I spent a few weeks building a small but runnable reference for ingestion-plus-transformation on
Databricks, and the most useful thing I learned wasn’t architectural — it was that two of the tools
involved have almost the same name, and that collision is not just a marketing annoyance. It shows
up in your sys.path.
So before anything else, the disambiguation, because the whole post depends on it:
dlt(lowercase) is dlthub, an open-source Python library that extracts from sources and loads into destinations.pip install dlt.DLT/ Delta Live Tables is a Databricks product for declarative pipelines, renamed in 2026 to Lakeflow Spark Declarative Pipelines.

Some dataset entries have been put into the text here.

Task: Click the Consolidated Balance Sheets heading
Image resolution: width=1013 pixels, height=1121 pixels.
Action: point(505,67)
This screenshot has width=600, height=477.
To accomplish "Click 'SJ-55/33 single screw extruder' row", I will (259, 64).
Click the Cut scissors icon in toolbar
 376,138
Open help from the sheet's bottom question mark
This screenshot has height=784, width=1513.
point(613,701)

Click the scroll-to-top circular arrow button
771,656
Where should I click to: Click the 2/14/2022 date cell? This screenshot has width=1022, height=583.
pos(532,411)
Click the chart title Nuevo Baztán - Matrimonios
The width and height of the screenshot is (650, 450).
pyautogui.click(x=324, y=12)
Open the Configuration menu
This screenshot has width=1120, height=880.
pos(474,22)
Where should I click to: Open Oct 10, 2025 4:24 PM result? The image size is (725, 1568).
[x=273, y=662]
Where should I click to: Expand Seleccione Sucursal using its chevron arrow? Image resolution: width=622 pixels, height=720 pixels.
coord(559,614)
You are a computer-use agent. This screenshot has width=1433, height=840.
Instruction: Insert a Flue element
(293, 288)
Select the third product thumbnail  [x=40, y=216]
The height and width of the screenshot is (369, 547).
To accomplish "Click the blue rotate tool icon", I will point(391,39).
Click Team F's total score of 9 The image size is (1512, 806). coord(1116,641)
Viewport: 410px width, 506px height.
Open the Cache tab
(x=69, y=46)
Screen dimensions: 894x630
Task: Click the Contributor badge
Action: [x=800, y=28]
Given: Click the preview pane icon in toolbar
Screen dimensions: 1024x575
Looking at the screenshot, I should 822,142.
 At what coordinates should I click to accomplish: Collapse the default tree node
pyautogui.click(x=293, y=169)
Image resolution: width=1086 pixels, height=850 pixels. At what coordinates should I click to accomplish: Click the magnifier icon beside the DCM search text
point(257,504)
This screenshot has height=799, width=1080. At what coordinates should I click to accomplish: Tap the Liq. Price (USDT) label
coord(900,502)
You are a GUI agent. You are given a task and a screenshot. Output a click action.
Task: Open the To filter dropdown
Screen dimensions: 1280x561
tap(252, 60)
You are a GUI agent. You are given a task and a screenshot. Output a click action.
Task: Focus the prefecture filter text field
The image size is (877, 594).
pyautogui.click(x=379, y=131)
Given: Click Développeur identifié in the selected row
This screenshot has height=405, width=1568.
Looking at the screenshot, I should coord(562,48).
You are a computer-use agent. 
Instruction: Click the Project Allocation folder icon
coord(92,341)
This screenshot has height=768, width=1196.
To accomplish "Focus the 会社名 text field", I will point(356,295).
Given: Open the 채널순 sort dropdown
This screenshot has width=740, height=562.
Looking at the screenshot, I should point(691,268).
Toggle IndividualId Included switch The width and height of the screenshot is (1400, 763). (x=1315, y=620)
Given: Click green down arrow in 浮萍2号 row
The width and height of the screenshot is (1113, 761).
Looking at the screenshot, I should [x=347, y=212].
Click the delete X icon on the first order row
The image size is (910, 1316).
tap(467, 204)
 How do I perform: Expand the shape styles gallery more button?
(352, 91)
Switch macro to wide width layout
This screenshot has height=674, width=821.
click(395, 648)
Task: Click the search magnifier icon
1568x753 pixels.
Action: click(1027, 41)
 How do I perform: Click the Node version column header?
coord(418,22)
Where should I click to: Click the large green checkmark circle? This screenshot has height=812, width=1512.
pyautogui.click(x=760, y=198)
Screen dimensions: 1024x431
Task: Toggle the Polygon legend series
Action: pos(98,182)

This post is about the first one. I deliberately did not use the second one. The transformation
layer here is dbt, not Delta Live Tables. The shape I ended up liking is
boring and decoupled: dlt lands raw tables into a Unity Catalog schema, dbt reads that schema and
builds marts on top, and the only thing connecting them is a schema name. The full code is on GitHub:
AndreaBozzo/dlt-dbt-databricks.
The architecture in one line
dlt extracts from a source (a REST API or Postgres here) and loads raw tables into a Unity
Catalog schema → dbt reads that schema as a source and builds staging → intermediate → marts, all on a Databricks SQL warehouse.

There is no in-memory handoff, no shared file, no orchestration glue that has to be alive for the contract to hold. The boundary is a Unity Catalog schema. That single decision is what makes the two tools independent.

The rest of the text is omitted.